I want to convert wstring to u16string in C++.
I can convert wstring to string, or reverse. But I don't know how convert to u16string.
u16string CTextConverter::convertWstring2U16(wstring str)
{
int iSize;
u16string szDest[256] = {};
memset(szDest, 0, 256);
iSize = WideCharToMultiByte(CP_UTF8, NULL, str.c_str(), -1, NULL, 0,0,0);
WideCharToMultiByte(CP_UTF8, NULL, str.c_str(), -1, szDest, iSize,0,0);
u16string s16 = szDest;
return s16;
}
Error in WideCharToMultiByte(CP_UTF8, NULL, str.c_str(), -1, szDest, iSize,0,0);'s szDest. Cause of u16string can't use with LPSTR.
How can I fix this code?

For a platform-independent solution see this answer.
If you need a solution only for the Windows platform, the following code will be sufficient:
std::wstring wstr( L"foo" );
std::u16string u16str( wstr.begin(), wstr.end() );
On the Windows platform, a std::wstring is interchangeable with std::u16string because sizeof(wstring::value_type) == sizeof(u16string::value_type) and both are UTF-16 (little endian) encoded.
wstring::value_type = wchar_t
u16string::value_type = char16_t
The only difference is that wchar_t is signed, whereas char16_t is unsigned. So you only have to do sign conversion, which can be performed by using the u16string constructor that takes an iterator pair as arguments. This constructor will implicitly convert wchar_t to char16_t.

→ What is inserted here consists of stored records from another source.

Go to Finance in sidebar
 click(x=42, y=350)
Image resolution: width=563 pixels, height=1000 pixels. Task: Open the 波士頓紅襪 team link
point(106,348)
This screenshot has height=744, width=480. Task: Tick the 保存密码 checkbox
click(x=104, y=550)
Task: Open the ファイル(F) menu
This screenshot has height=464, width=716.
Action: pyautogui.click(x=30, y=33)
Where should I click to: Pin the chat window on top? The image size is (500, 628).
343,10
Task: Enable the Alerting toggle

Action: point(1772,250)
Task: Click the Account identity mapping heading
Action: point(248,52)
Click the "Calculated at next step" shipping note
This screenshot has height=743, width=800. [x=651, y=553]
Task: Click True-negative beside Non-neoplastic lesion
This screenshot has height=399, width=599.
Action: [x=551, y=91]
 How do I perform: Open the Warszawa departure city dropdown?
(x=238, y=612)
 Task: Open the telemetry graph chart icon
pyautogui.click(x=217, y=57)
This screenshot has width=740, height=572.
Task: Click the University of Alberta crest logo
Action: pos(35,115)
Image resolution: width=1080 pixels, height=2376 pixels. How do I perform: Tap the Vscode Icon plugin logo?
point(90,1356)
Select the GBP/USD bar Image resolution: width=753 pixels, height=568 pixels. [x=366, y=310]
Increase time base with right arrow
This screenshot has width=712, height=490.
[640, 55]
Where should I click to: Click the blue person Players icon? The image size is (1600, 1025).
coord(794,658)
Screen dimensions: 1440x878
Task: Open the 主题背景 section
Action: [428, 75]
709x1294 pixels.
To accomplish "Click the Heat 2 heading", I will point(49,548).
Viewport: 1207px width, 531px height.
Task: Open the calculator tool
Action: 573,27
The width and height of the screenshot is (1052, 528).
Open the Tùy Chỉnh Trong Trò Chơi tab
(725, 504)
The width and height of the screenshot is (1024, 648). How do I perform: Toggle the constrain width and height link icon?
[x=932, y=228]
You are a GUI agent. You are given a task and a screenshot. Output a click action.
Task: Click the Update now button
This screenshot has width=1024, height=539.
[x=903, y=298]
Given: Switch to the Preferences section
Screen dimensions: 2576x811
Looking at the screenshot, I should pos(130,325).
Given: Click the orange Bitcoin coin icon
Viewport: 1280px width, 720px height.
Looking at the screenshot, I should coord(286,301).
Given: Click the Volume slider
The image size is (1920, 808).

Full example console application:
#include <windows.h>
#include <string>
int main()
{
static_assert( sizeof(std::wstring::value_type) == sizeof(std::u16string::value_type),
"std::wstring and std::u16string are expected to have the same character size" );
std::wstring wstr( L"foo" );
std::u16string u16str( wstr.begin(), wstr.end() );
// The u16string constructor performs an implicit conversion like:
wchar_t wch = L'A';
char16_t ch16 = wch;
// Need to reinterpret_cast because char16_t const* is not implicitly convertible
// to LPCWSTR (aka wchar_t const*).
::MessageBoxW( 0, reinterpret_cast<LPCWSTR>( u16str.c_str() ), L"test", 0 );
return 0;
}

Update
I had thought the standard version did not work, but in fact this was simply due to bugs in the Visual C++ and libstdc++ 3.4.21 runtime libraries. It does work with clang++ -std=c++14 -stdlib=libc++. Here is a version that tests whether the standard method works on your compiler:
#include <codecvt>
#include <cstdlib>
#include <cstring>
#include <cwctype>
#include <iostream>
#include <locale>
#include <clocale>
#include <vector>
using std::cout;
using std::endl;
using std::exit;
using std::memcmp;
using std::size_t;
using std::wcout;
#if _WIN32 || _WIN64
// Windows needs a little non-standard magic for this to work.
#include <io.h>
#include <fcntl.h>
#include <locale.h>
#endif
using std::size_t;
void init_locale(void)
// Does magic so that wcout can work.
{
#if _WIN32 || _WIN64
// Windows needs a little non-standard magic.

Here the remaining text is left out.